• [What to work on]:
1. In the cylindrical-coordinates solution below, rewrite the paragraph beginning "To write the equations in cylindrical coordinates" in a single shorter sentence that keeps its main facts.
2. Carry the cylindrical-coordinates solution below forward from its final sentence, completing part (b).

• [Reading passage]:
· · ·
Write the equations in cylindrical coordinates.
(a)
3z = 2x^2 + 2y^2
(b)
7x^2 + 7y^2 = 4y
To write the equations in cylindrical coordinates, we need to convert the variables from Cartesian coordinates (x, y, z) to cylindrical coordinates (ρ, θ, z). Here's how you can do it:
(a) 3z = 2x^2 + 2y^2
First, we need to replace x and y with their respective cylindrical coordinates.
In cylindrical coordinates, x = ρ cos(θ) and y = ρ sin(θ). So we have:
3z = 2(ρ cos(θ))^2 + 2(ρ sin(θ))^2
Simplifying this expression, we get:
3z = 2ρ^2cos^2(θ) + 2ρ^2sin^2(θ)
Since cos^2(θ) + sin^2(θ) = 1, we can simplify further:
3z = 2ρ^2(1)
Therefore, the equation in cylindrical coordinates is:
3z = 2ρ^2
(b) 7x^2 + 7y^2 = 4y
Similarly, we need to replace x and y with their respective cylindrical coordinates.
· · ·
• [Collected data]:
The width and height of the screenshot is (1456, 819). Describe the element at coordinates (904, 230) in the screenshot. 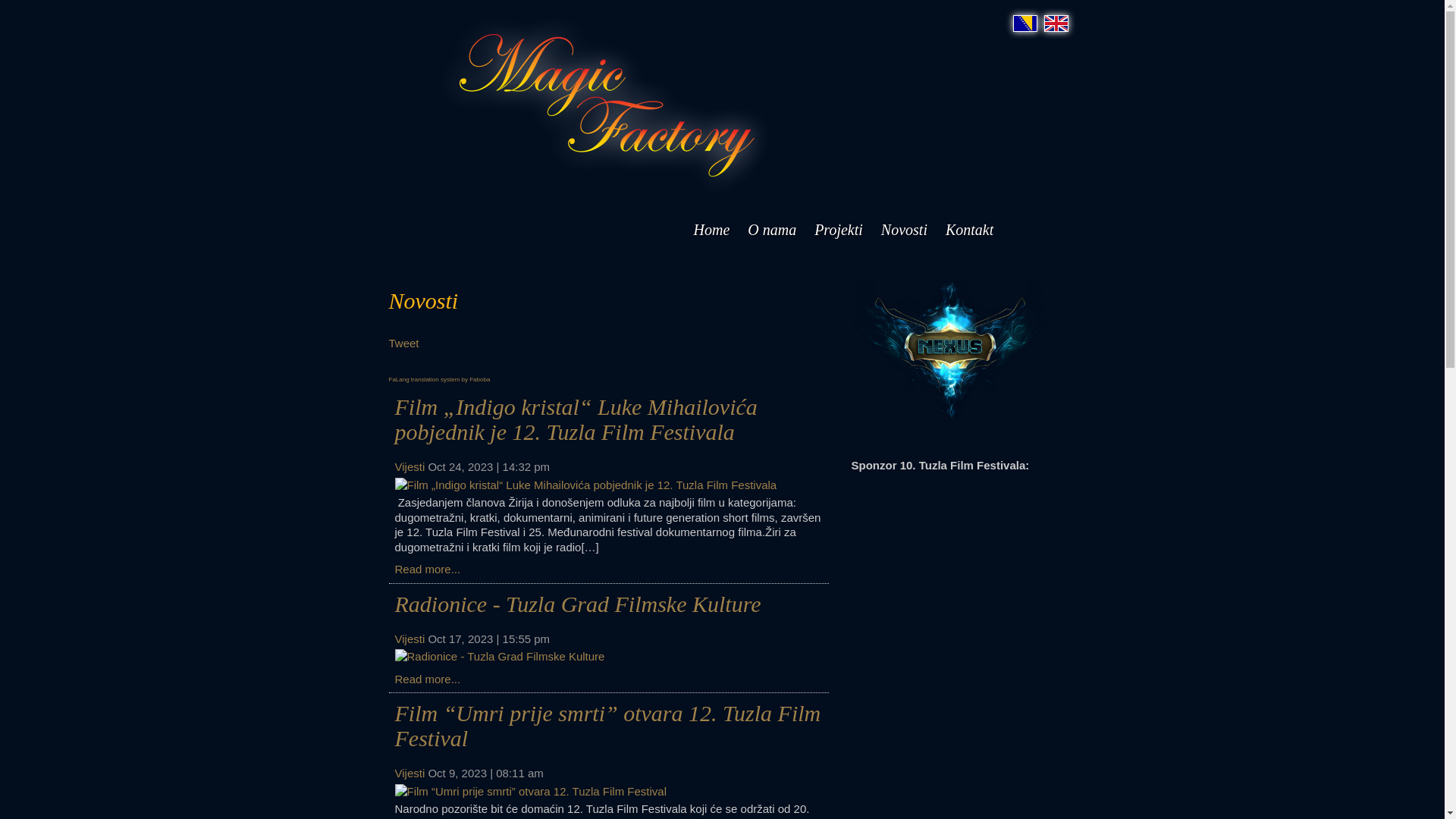

I see `'Novosti'` at that location.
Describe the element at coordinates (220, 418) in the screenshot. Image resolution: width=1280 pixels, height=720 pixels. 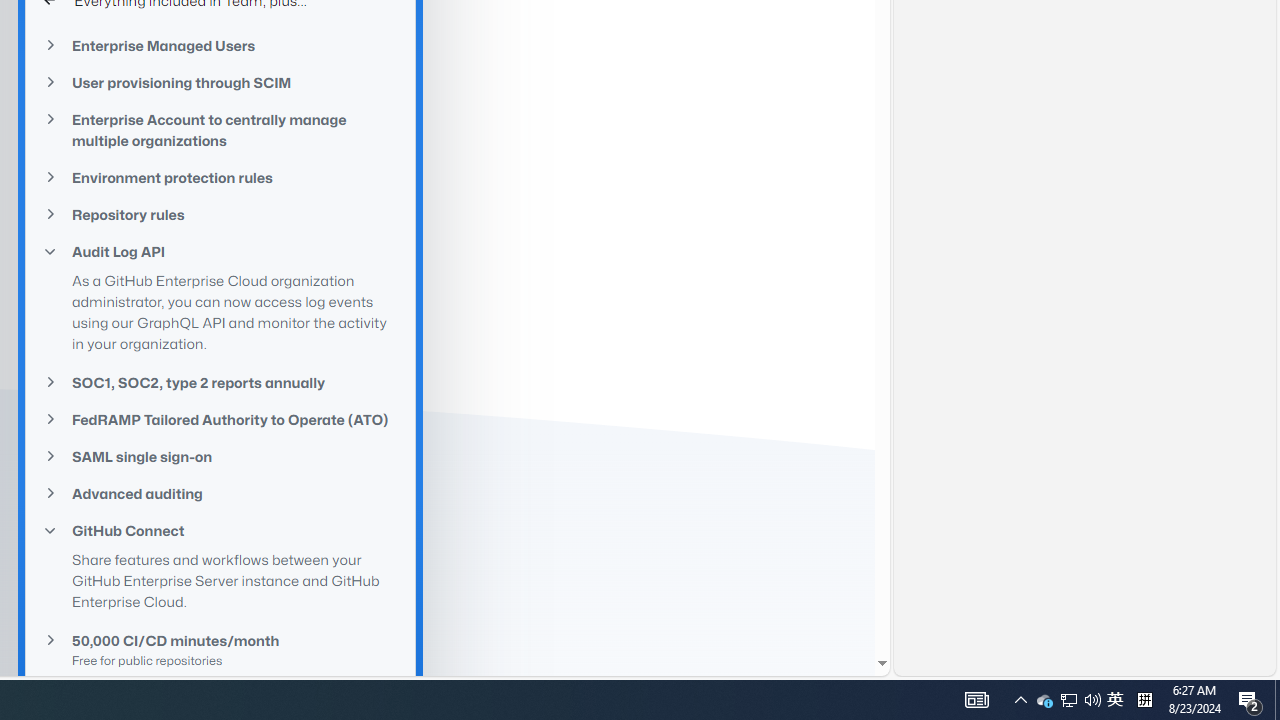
· · ·
• [Set of answers]:
1. Converting the equations means switching from Cartesian coordinates (x, y, z) to cylindrical coordinates (ρ, θ, z).

2.
In cylindrical coordinates, x = ρ cos(θ) and y = ρ sin(θ). So we have:
7(ρ cos(θ))^2 + 7(ρ sin(θ))^2 = 4(ρ sin(θ))
Simplifying this expression, we get:
7ρ^2cos^2(θ) + 7ρ^2sin^2(θ) = 4ρsin(θ)
Again, using the identity cos^2(θ) + sin^2(θ) = 1, we can simplify further:
7ρ^2(1) = 4ρsin(θ) - 7ρ^2sin^2(θ)
Therefore, the equation in cylindrical coordinates is:
7ρ^2 = 4ρsin(θ) - 7ρ^2sin^2(θ)
These are the equations in cylindrical coordinates for the given expressions.